▸ What the exercise asks
Though the records contain pictures, copy none of them; repeat exactly the lines from the one with "Given: Stop the voice broadcast playback" to the end.
____ Study material
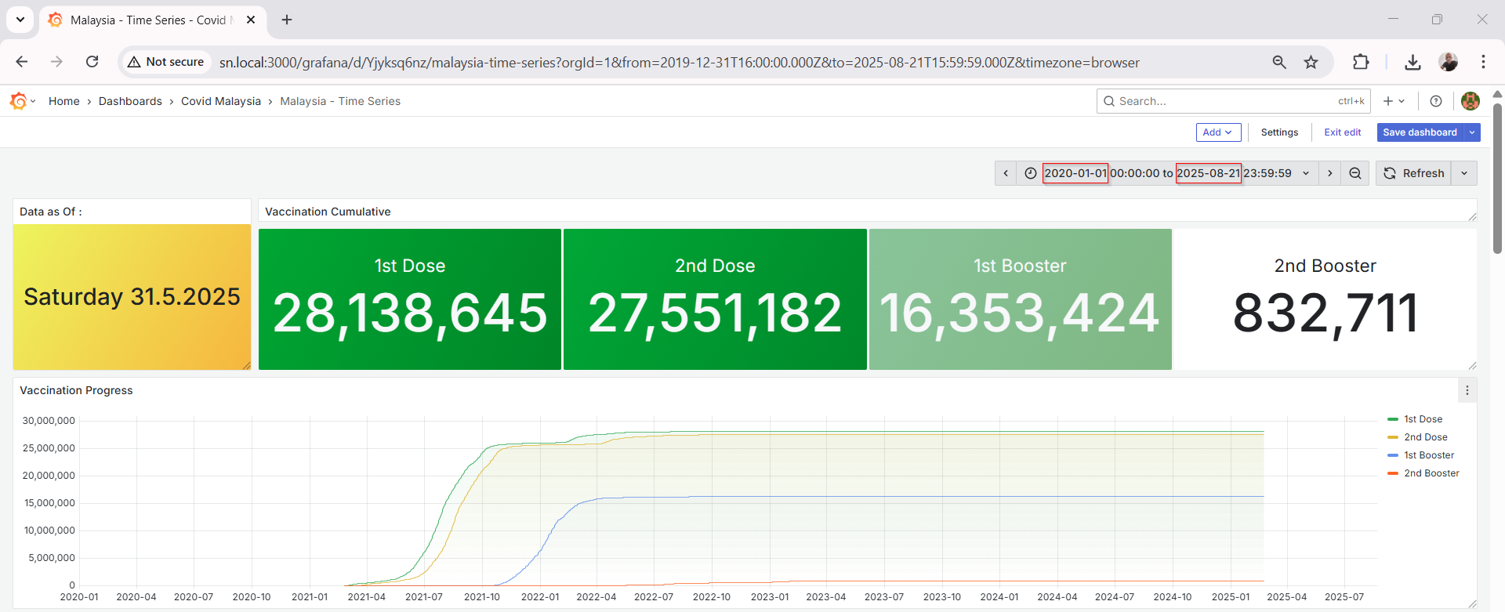1505x612 pixels.
Task: Toggle 2nd Dose series in legend
Action: (x=1425, y=437)
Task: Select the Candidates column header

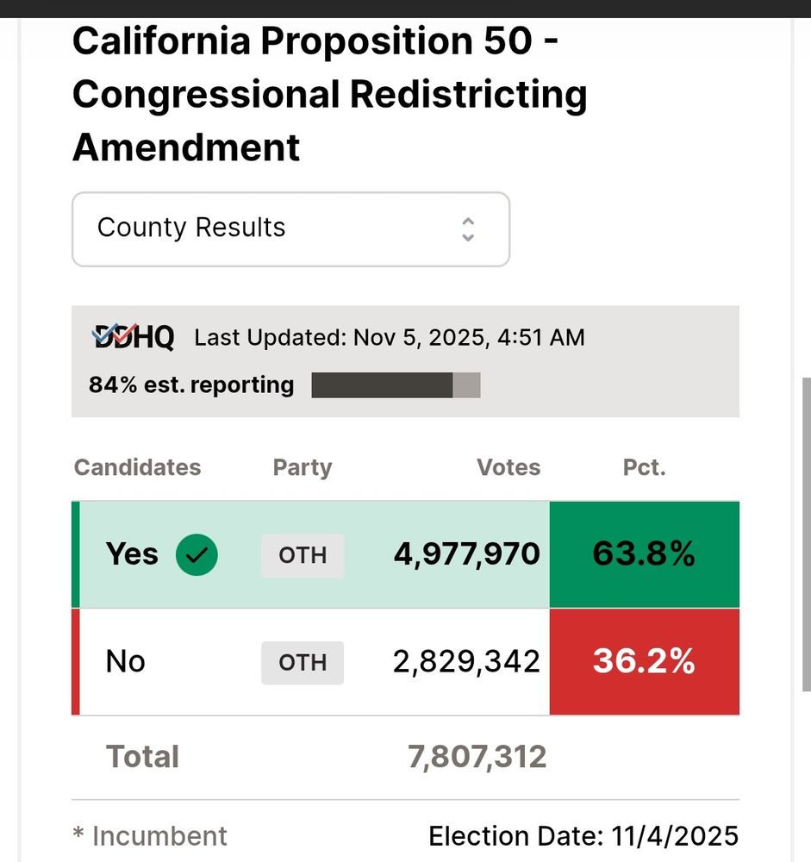Action: point(137,467)
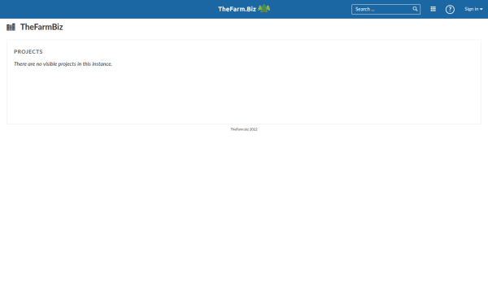Image resolution: width=488 pixels, height=305 pixels.
Task: Click the caret arrow next to Sign in
Action: [x=481, y=9]
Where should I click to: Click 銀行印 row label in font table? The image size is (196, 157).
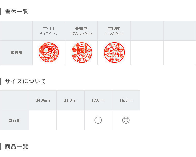16,53
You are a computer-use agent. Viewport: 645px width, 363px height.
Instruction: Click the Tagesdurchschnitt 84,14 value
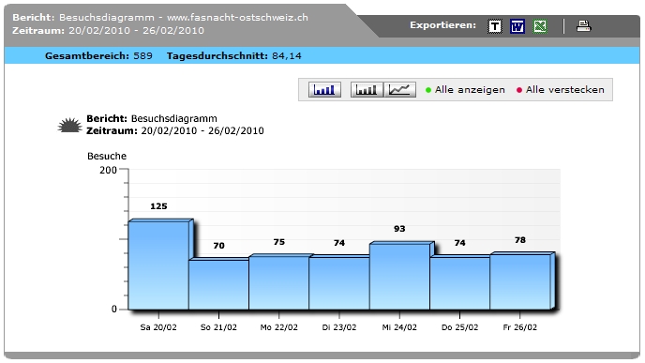(287, 56)
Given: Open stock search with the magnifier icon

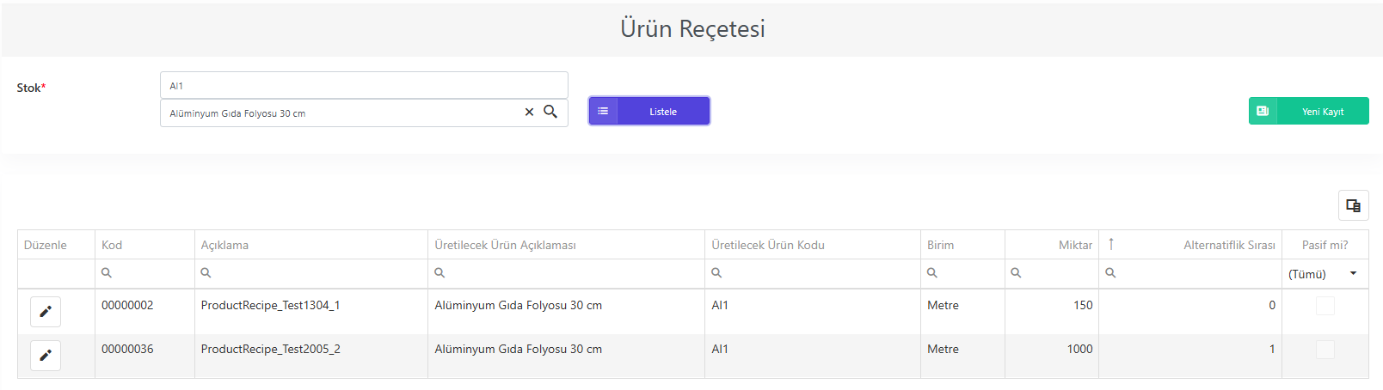Looking at the screenshot, I should click(550, 112).
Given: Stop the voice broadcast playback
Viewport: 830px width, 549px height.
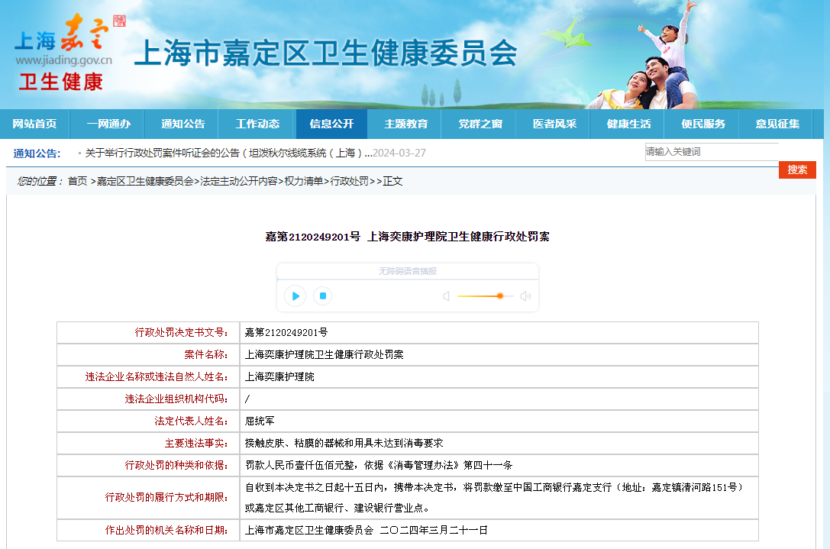Looking at the screenshot, I should coord(323,295).
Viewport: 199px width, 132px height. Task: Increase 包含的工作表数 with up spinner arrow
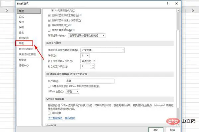coord(93,65)
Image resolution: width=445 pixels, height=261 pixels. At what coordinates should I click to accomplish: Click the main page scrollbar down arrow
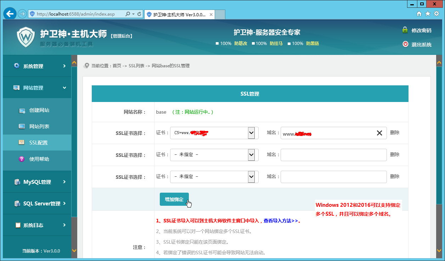click(x=439, y=250)
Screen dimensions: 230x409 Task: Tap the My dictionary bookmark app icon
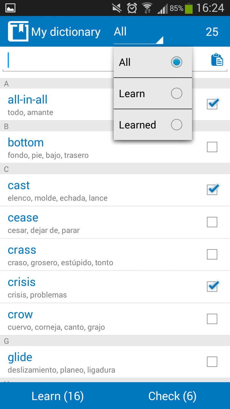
________
▸ Written solution
Given: Stop the voice broadcast playback
Viewport: 830px width, 549px height.
Looking at the screenshot, I should coord(323,295).
Viewport: 199px width, 132px height. Task: Increase 包含的工作表数 with up spinner arrow
coord(93,65)
Image resolution: width=445 pixels, height=261 pixels. At what coordinates should I click to accomplish: Click the main page scrollbar down arrow
click(x=439, y=250)
Screen dimensions: 230x409 Task: Tap the My dictionary bookmark app icon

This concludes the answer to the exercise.